Renoir y Gabrielle en 1950

Cuando un lugar, un rincón, un tema encantaba a Renoir tarareaba una canción, canturreaba una melodía de Mozart, señal inequívoca de que algo había embrujado su mirada sin remedio. A finales del siglo XIX, Renoir compró una bicicleta que no usaba para ir a pintar porque sus trebejos abultaban demasiado. Pero le parecía cómoda para ir a localizar temas que recogía en unos pocos rasgos a lápiz en una libreta.
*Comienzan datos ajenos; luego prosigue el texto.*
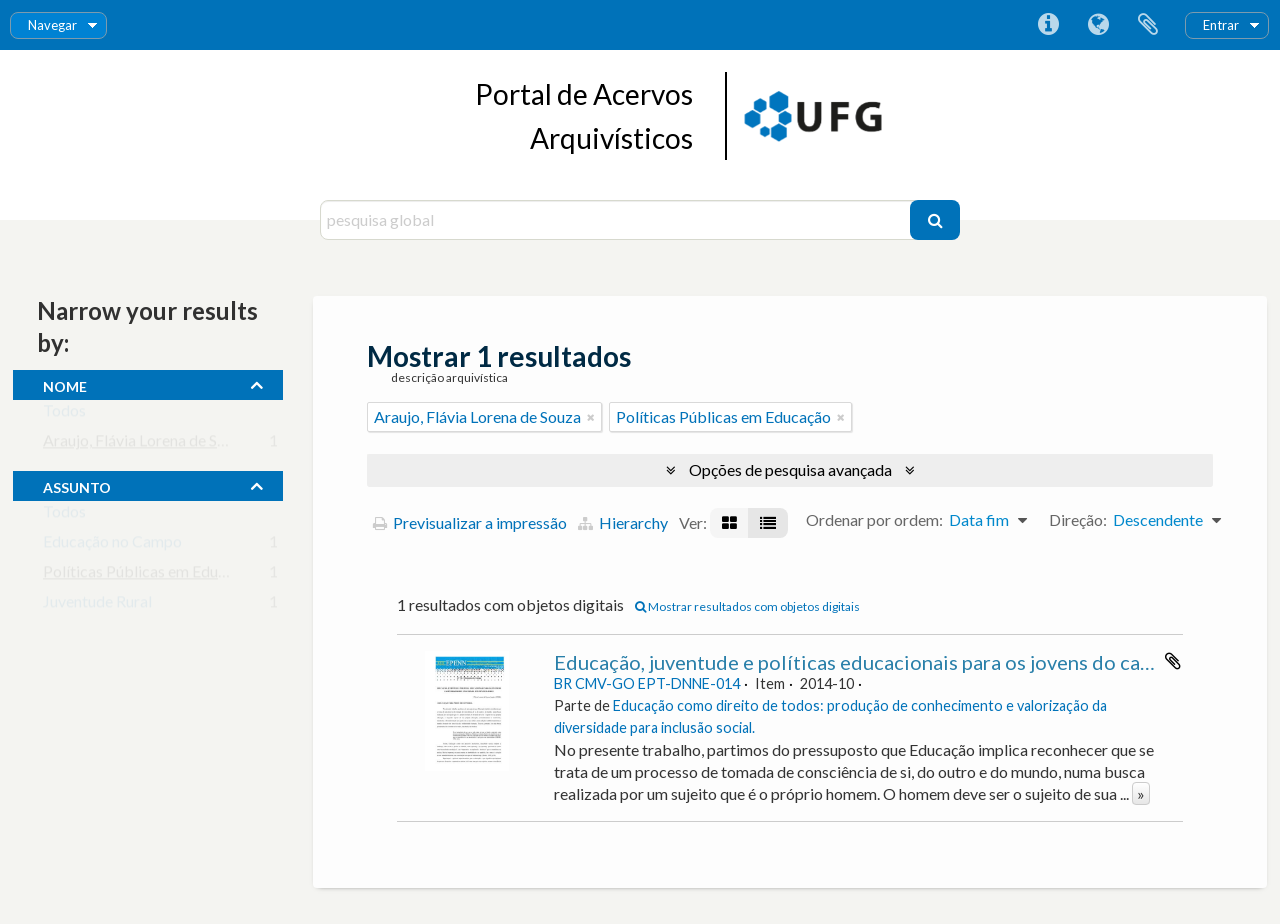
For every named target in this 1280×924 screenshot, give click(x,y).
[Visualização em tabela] (768, 523)
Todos (64, 414)
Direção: (1078, 519)
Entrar (1221, 25)
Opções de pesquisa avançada (790, 469)
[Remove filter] (591, 417)
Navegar (52, 25)
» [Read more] (1141, 793)
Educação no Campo (112, 545)
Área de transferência (1148, 25)
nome (65, 384)
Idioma (1098, 25)
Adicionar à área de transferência (1173, 661)
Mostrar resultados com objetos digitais (747, 606)
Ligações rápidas (1048, 25)
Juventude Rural (97, 605)
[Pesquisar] (935, 220)
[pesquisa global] (617, 220)
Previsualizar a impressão (470, 522)
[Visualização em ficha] (729, 523)
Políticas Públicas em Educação (150, 575)
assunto (77, 485)
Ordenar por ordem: (874, 519)
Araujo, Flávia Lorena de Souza (146, 444)
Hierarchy (623, 522)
Como un antiguo predio señorial en Sevigny: del castillo no dejaron piedra sobre piedra durante la revolución y los pocos lienzos de pared que quedaban en pie los cubría por completo la vegetación. Renoir gustaba de ceder a una grata emoción ante el espectáculo de una obra humana que retornaba a la naturaleza. Cómo no ver aquí la misma grata emoción que embargaba a Jean Renoir cuando filmaba las ruinas del templo de Diana con su dios Pan en el Almuerzo, cómo no subrayar las palabras clave espectáculo y naturaleza que remiten también a Un día de campo.


Esa unión sutil que el padre buscaba fervientemente en su pintura se enhebra con el propio anhelo del hijo en sus filmes. El cineasta recuerda que el pintor se lamentaba por no poder ir a Angkor a contemplar las estatuas de los dioses asomando entre las lianas. Cómo no ver en El río un eco del sueño de su padre, en las estatuas, en los templos, en los ghats, las escalinatas que descienden hasta el Ganges, en ese entreverado de arte y naturaleza que afluye en el río sagrado. El río de Un día de campo. El río del Almuerzo.


En Renoir, mi padre, el cineasta remonta el río de la pintura hasta las nacientes de su cine.